NAIROBI (AlertNet) - Around half of Somali women and children are anaemic, according to a study by the United Nations, a condition largely blamed on poverty and family culture.

The research by the Food Security and Nutrition Analysis Unit (FSNAU) was carried out jointly with the U.N. agencies for children, food aid and health in Puntland, Somaliland and central Somalia in 2009.

The study - the first of its kind in the conflict-ravaged Horn of Africa nation - found that 50 percent of women, 30 percent of school-aged children and 60 percent of children under five were anaemic. One third of children and half of adult women had Vitamin A deficiency.

The FSNAU described these levels as "shocking", noting that for anaemia, they are among the highest in Africa.

"The study found very high levels of anaemia in women, who have the highest risk of dying if pregnant and once they give birth," Grainne Moloney, FSNAU's acting chief technical advisor, told AlertNet.

According to the World Health Organisation (WHO), anaemia - where the body has an abnormally low count of red blood cells, most commonly due to iron deficiency - is the world's second leading cause of disability.

It is associated with fatigue, weakness, dizziness and drowsiness. In children, it can delay growth, and raises the risk of infectious disease and death.

Vitamin A deficiency causes night blindness and makes it more likely that children will die of diseases like measles.

Many Somali families - particularly women and children - consume mainly cereal-based diets, which lack key vitamins and minerals.

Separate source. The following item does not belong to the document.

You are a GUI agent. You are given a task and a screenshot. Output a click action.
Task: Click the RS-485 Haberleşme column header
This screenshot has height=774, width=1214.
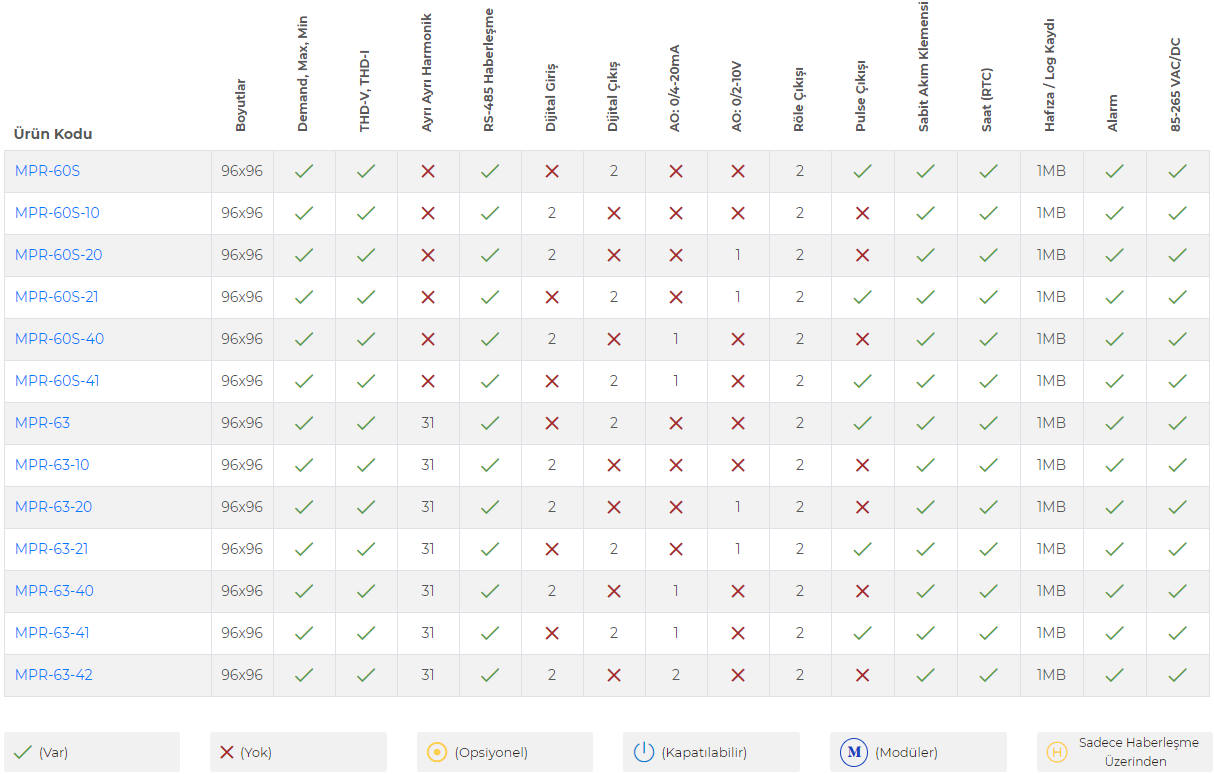click(489, 69)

"Although children may seem healthy as they are not very thin, these underlying deficiencies mean these children are still malnourished," Moloney said in a statement.

"The required nutrient-rich foods, such as meat, eggs, fish, vegetables and fruits, are often too expensive for poor households to buy and the problem is further exacerbated by inadequate health care and sanitation, disease and a lack of appropriate infant and young child feeding," he added.

MEAT FOR MEN

Moloney told AlertNet the situation is also made worse by family culture, which dictates that Somali women give all the nutritious food to the men.

"There must be efforts to attempt to change this behaviour by telling men to let their wives eat meat too," he said.

Lawlessness and violence across the country mean aid agencies are struggling to reach those in need of food and nutrition assistance.

Fighting has killed 21,000 Somalis since the start of 2007 and driven 1.5 million from their homes in one of the world's worst humanitarian crises.

The U.N. food aid agency has suspended its work in much of southern Somalia due to threats by al Shabaab rebels, a hardline Islamist militant group that now controls large parts of Somalia.

The FSNAU was set up by the U.N. Food and Agriculture Organisation to provide aid agencies with reliable data from the chaotic country.

Anaemia is also a problem in richer industrialised countries, affecting 30-40 percent of pre-school children and pregnant women, according to the WHO.